Jean-Marie Dufour 1937-2007

Photo prise par Rudiger Voss dans la bibliothèque du Service juridique

Jean-Marie Dufour, Conseiller juridique du CERN de 1974 jusqu’à sa retraite en 2001, est décédé le 8 juillet dernier.

Pour nous, ses collègues du Service juridique, Jean-Marie était un tuteur et une référence. Il nous a transmis sa passion pour la pratique du droit dans une institution intergouvernementale. Il était aussi un chef dont l’une des caractéristiques managériales était son indéfectible loyauté à l’égard de ses collaborateurs.

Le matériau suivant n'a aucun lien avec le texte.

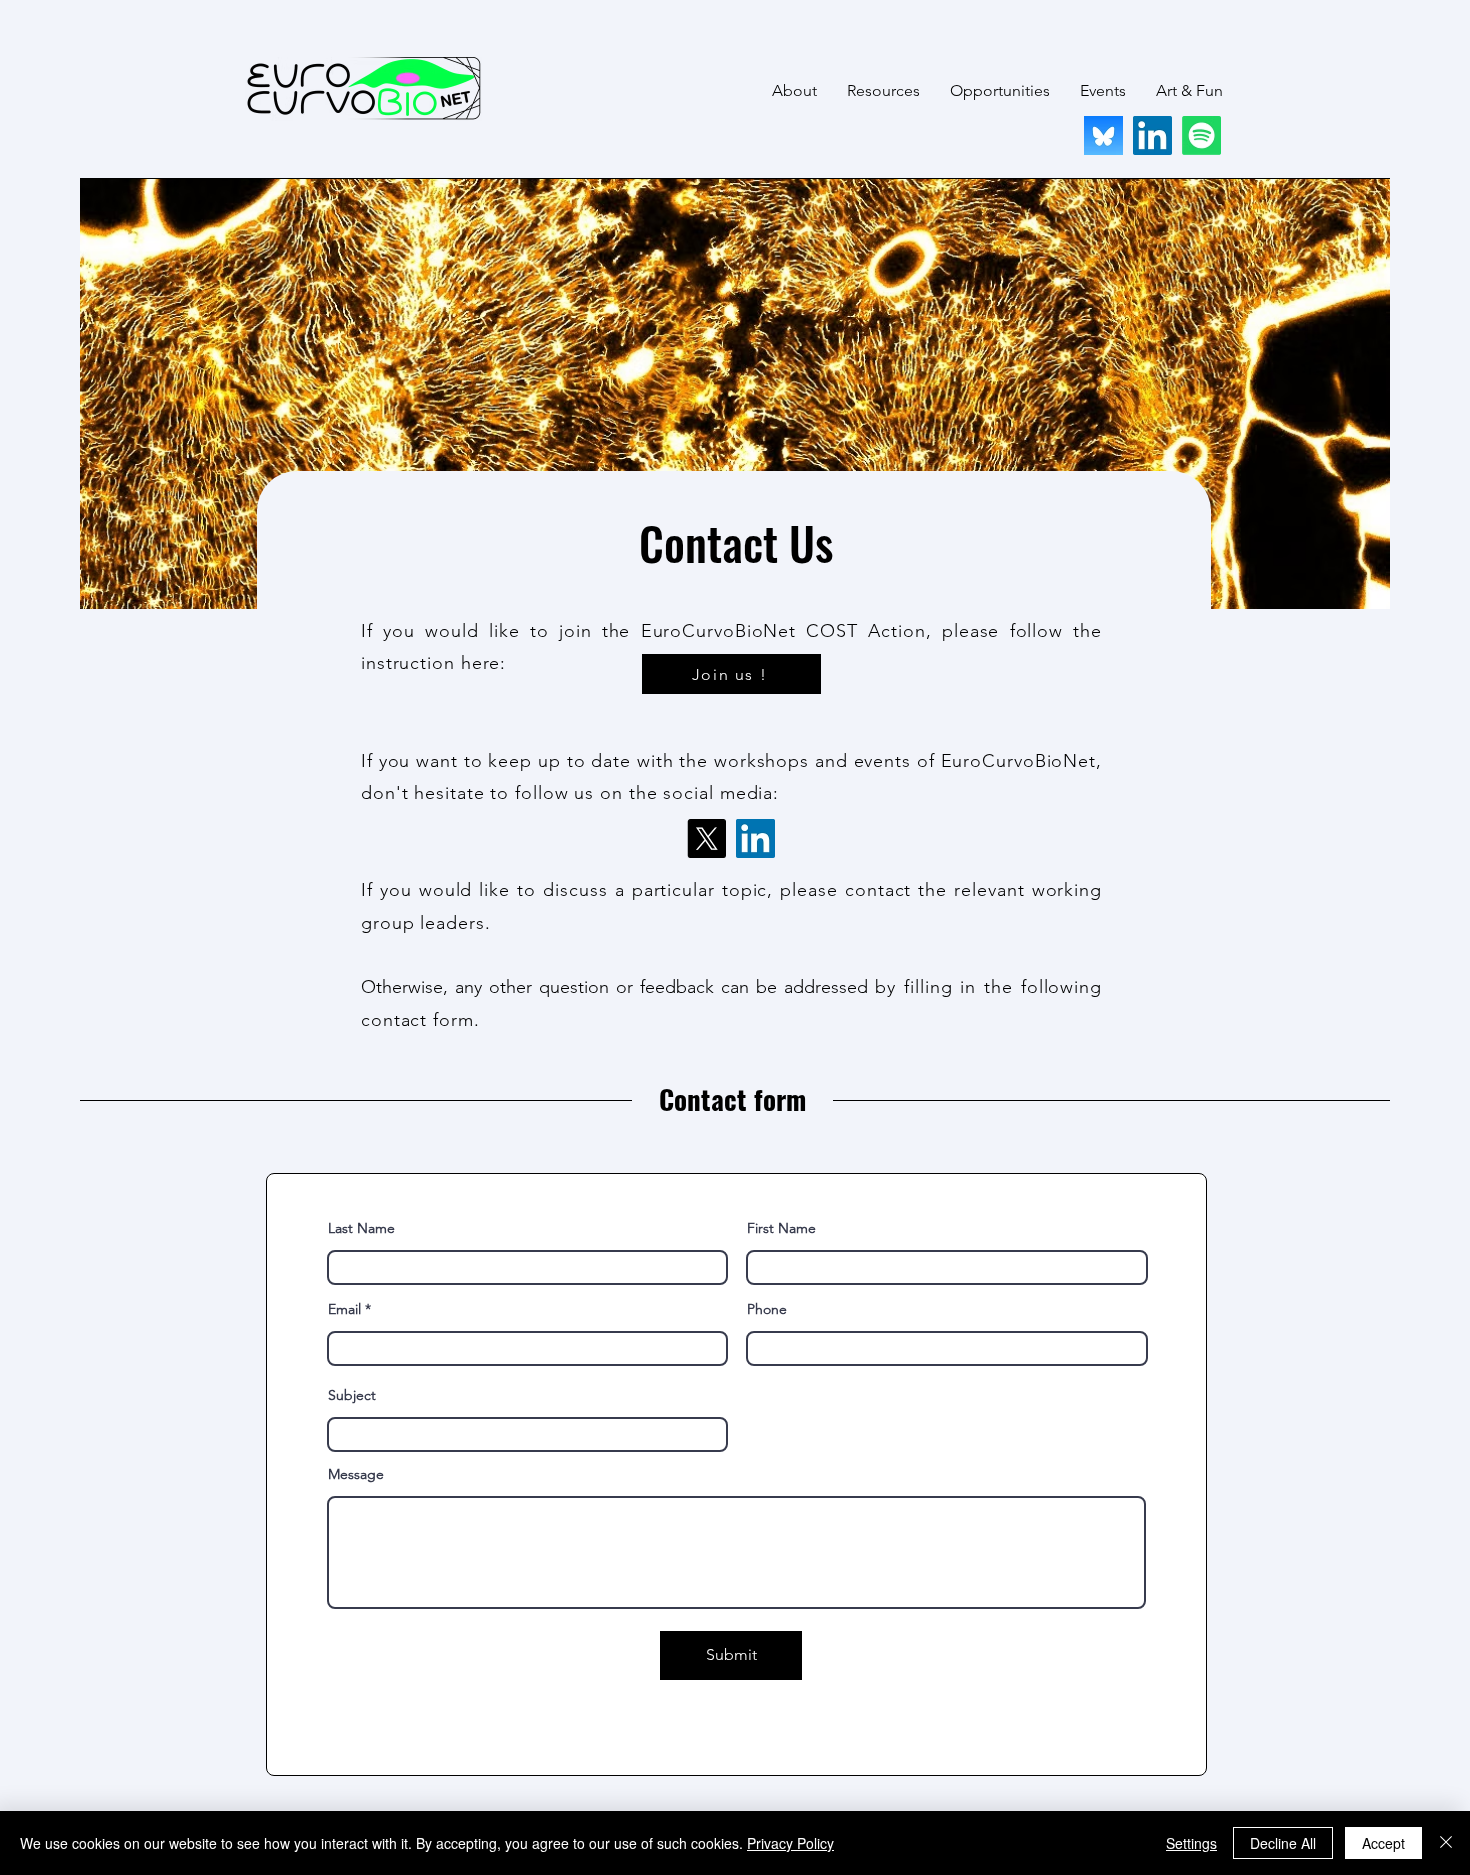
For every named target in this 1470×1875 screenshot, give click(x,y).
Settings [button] (1191, 1843)
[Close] (1446, 1843)
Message (356, 1474)
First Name (781, 1228)
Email (344, 1309)
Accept (1383, 1843)
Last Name (361, 1228)
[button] (794, 91)
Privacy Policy (790, 1843)
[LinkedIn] (1152, 135)
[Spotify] (1201, 135)
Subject (352, 1395)
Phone (767, 1309)
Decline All (1283, 1843)
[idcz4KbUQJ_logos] (1103, 135)
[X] (706, 838)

Arrivé au CERN en 1966, Jean-Marie a été pendant 35 ans le garant des règles du Laboratoire.

Voici comment il voyait l’Organisation : « ...j’y ai découvert [au CERN] un univers passionnant, mû par un double stimulant : celui de la science et de l’Europe ; un monde de physiciens, d’ingénieurs animant un Laboratoire remarquable, encouragé par les États de l’Europe, où se réalisaient la réconciliation entre Européens, la restauration de la grande tradition de la physique européenne et qui attirait les physiciens du monde entier. Un Laboratoire qui transcendait non seulement les frontières de la connaissance mais aussi celles d’ensembles politiques réputés fermés et peu accessibles. »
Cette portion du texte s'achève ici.